§ **PROBLEM TO WORK ON**
Whenever a line in the data below includes the string "navigation", copy it out.

Saved data entries:
====
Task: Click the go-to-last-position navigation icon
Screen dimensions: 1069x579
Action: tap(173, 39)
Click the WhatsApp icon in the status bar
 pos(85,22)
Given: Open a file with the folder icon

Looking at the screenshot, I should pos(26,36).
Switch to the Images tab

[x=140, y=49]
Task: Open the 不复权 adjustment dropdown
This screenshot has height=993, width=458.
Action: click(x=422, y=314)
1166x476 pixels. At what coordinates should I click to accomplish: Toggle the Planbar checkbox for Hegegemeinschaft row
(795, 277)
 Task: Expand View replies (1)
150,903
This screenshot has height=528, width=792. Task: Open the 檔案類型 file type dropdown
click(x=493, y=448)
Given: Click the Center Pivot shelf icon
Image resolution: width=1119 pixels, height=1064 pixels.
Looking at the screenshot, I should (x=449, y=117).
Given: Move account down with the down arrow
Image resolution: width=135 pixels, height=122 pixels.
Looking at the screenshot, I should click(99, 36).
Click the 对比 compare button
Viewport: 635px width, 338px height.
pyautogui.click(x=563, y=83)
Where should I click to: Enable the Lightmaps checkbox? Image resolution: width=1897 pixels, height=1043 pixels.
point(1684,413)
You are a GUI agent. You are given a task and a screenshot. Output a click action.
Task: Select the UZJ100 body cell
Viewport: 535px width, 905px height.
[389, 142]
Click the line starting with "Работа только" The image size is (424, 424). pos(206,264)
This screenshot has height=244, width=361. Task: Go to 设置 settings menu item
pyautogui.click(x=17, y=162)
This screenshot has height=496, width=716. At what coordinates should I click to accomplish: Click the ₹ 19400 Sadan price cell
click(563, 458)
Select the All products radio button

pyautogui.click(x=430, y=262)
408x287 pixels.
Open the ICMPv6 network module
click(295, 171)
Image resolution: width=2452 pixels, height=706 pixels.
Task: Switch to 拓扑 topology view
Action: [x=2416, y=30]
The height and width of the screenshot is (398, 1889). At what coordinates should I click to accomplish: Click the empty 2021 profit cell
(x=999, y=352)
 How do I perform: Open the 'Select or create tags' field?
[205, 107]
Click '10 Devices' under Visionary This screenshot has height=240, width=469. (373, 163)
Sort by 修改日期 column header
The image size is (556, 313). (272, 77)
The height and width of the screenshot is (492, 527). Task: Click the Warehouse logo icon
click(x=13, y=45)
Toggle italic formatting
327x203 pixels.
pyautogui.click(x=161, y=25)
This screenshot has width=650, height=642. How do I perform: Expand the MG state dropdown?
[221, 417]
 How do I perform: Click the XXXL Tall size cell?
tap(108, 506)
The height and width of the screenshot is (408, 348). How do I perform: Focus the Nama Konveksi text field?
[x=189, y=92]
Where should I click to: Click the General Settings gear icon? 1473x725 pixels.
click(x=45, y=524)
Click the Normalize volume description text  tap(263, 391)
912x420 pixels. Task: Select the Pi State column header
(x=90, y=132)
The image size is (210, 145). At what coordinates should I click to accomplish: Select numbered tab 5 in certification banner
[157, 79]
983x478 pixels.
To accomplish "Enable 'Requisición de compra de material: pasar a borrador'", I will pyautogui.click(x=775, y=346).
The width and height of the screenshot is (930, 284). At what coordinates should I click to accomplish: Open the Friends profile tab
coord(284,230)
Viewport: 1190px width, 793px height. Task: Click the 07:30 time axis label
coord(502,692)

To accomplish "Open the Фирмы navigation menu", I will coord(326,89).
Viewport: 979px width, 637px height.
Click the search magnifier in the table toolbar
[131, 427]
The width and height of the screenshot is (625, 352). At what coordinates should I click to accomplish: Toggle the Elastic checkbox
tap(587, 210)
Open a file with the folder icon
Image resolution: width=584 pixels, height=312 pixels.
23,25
====
§ **EXERCISE SOLUTION**
Task: Click the go-to-last-position navigation icon
To accomplish "Open the Фирмы navigation menu", I will coord(326,89).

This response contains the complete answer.